A mediados de los años 60’, en América era normal referirse a los afroamericanos como “negro” (plural “negroes”). El mismo Martin Luther King Jr., Malcom X y otros activistas anti racistas lo empleaban con naturalidad, lo mismo que la opinión pública en general, como puede comprobarse en el libro de Robert Penn Warren, Who Speaks for the Negro?, New York, Random House, 1965, contemporáneo a la Carta, donde se recogen entrevistas a los principales líderes del movimiento por los derechos civiles.

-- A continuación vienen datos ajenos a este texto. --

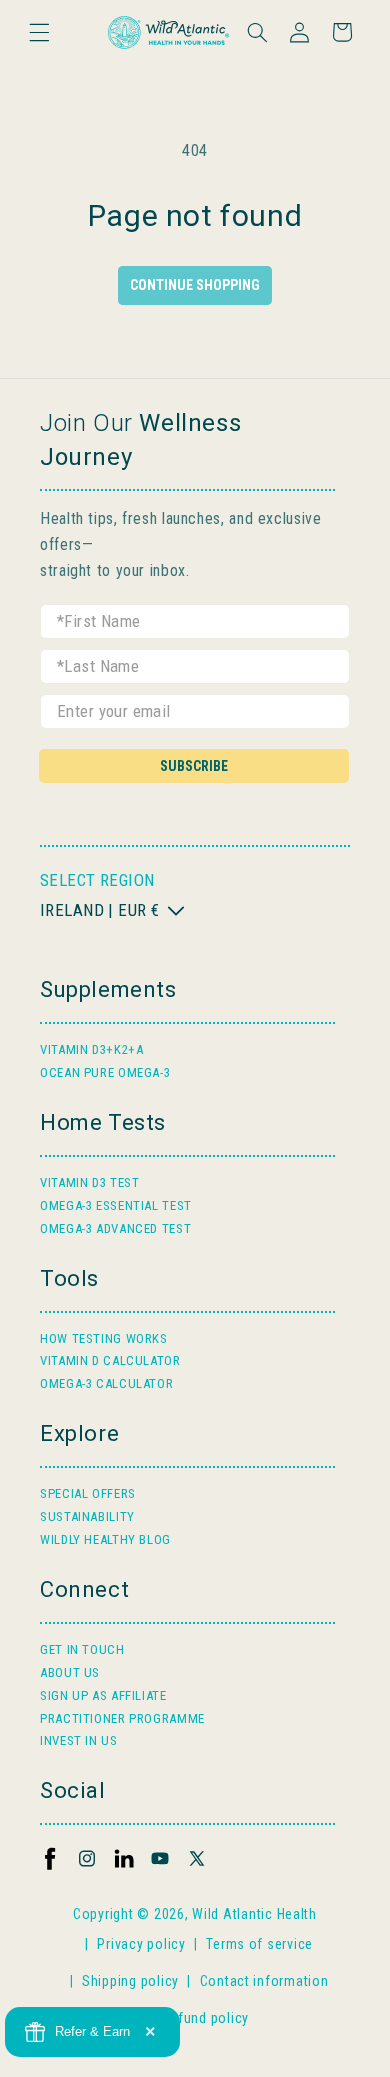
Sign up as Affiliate (103, 1695)
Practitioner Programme (122, 1718)
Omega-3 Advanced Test (115, 1228)
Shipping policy (130, 1981)
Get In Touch (82, 1649)
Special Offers (88, 1493)
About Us (70, 1672)
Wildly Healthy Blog (105, 1539)
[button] (40, 32)
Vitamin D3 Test (89, 1182)
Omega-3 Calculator (106, 1383)
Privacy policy (141, 1944)
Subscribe (194, 766)
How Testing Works (104, 1338)
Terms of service (259, 1944)
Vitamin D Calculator (110, 1360)
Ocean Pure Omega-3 (105, 1072)
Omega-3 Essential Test (116, 1205)
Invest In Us (79, 1740)
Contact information (264, 1981)
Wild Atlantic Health (254, 1914)
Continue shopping (195, 285)
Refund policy (205, 2018)
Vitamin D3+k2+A (91, 1049)
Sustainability (87, 1516)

En 1972, un afroamericano preguntó a Escrivá cómo mejorar en el apostolado con los de su raza (el muchacho dijo textualmente “apostolado con los negros”, vocablo que en castellano no tenía la acepción peyorativa que ahora posee, especialmente en otras lenguas). San Josemaría respondió: «Mira, hijo mío, delante de Dios no hay negros ni blancos: todos somos iguales, ¡todos iguales! Te quiero con toda mi alma, como quiero a éste y a aquel, y a todos. ¡Hay que superar la barrera de las razas, porque no hay barrera!: todos somos del mismo color: el color de los hijos de Dios», notas de una reunión, 3 de abril de 1972, en Crónica (1972), vol. 5, pp. 106-107. (N. del E.)